■汚屋敷の跡取り-29.覚醒(2015年03月21日UP)

 オレは闇の中で目を覚ました。
 ぬくぬくしている内に、本格的に眠ってしまったらしい。
 目を開けているのか閉じているのかよくわからない。
 じっと耳を澄ます。家の中も外も静かだ。微かに風の音が聞こえる。
 ベッドから出て、手探りで蛍光灯の紐を探り当て、点灯させた。
 眩しさに目を細める。
 明るさに慣れた目で室内を見回した。
 体が軽い。
 天井が高い。
 足下に何もない。
 空気がキレイだ。
 変な臭いがしない。
 ゴミを踏まずに歩ける。
 同じ蛍光灯なのに前より明るい。
 昨日までとは比べ物にならない広い部屋だ。
 家具はひとつも減ってないのに、広くなってる。
 ……これ、オレが片付けたのか。
 いや、そりゃ、双羽隊長が魔法で丸洗いしたのが大きいけど、でも、床の物を捨てたのはオレだ。
 オレがやったんだ。
 不思議だった。たった一日でこんなに変わるとは思わなかった。片付ける前の写真を残しとけばよかった。劇的ビフォーアフター。
 ドアノブにガムテープでメモが貼ってあった。

 晩飯は台所に置いてある。風呂に入れ。by政治

 油性マジックの力強い文字。
 マー君、脳筋の癖に意外と達筆なんだな。
 メモを剥がして片手で丸めながらドアを開けた。
 部屋の電気消したの、マー君か。メイドさんはムネノリ君の命令をきっちり守って、オレの部屋には一歩も入ってないんだ。
 時間はわからない。
 今夜もここにはオレ一人らしい。ネズミの足音すら聞こえなかった。
 トイレに寄ってから、風呂の様子を見に行った。
 湯船は空で、誰かが使った形跡はなく、乾いている。
 風呂場はオレが知るどの時点よりも清潔で、体毛は一本も落ちておらず、床のタイルには、ぬめぬめするカラフルなヘドロも全くない。黴が消えた目地は真っ白だった。
 面倒だが、シャワーだけでも浴びた方がいいのかな。
 脱衣籠にバスタオルが一枚入っていた。
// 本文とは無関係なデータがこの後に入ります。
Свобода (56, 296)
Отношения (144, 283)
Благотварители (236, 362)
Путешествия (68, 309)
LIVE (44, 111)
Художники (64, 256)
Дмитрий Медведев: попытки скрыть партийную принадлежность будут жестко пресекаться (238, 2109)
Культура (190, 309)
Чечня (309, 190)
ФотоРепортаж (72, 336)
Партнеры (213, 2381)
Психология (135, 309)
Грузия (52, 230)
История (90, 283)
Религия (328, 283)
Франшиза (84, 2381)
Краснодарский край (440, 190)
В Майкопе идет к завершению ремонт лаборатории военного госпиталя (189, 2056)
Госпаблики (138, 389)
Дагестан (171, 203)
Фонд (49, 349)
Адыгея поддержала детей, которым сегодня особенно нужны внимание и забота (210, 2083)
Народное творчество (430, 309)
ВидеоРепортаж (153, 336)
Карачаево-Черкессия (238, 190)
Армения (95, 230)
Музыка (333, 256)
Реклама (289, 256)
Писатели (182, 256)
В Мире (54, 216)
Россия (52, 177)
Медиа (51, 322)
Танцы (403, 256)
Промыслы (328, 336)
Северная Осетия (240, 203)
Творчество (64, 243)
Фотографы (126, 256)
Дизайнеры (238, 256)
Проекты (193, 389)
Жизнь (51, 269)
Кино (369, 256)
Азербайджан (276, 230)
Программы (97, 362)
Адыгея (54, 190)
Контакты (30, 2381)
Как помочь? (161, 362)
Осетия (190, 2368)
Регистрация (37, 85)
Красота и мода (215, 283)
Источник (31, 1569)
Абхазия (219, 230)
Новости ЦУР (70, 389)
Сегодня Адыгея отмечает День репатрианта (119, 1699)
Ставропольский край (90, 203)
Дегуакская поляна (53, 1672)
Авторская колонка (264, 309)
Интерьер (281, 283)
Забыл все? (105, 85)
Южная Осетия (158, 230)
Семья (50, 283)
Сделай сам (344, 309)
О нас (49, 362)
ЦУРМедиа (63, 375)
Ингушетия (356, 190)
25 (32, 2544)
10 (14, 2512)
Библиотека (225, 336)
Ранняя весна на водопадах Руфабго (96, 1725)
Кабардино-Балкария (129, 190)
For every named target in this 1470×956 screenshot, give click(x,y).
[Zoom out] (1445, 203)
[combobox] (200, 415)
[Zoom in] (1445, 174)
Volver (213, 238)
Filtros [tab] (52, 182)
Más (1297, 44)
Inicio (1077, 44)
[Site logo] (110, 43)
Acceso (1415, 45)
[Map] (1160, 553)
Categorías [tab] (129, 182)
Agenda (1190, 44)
どこも破れていない。シミも黴もない。ふわふわで清潔な一枚だ。
 着替えは用意されていなかった。セルフサービスって事か。
 居間に入ってから思い出した。

 ―汚パンツは全て捨てた。

 電池じゃねえ! パンツ買うって言っときゃよかった! 
 ……まぁ、いいか。今まで洗濯してない服を何カ月も着続けてたし。今着てる奴は体と一緒に丸洗いされてキレイだし。
 オレは風呂を諦め、台所でトンカツ定食的な晩飯を食って居間に戻った。
 ゴミ袋を一パック取り、隣の十畳間に移動する。埃まみれのガムテープを一巻持って、部屋に戻った。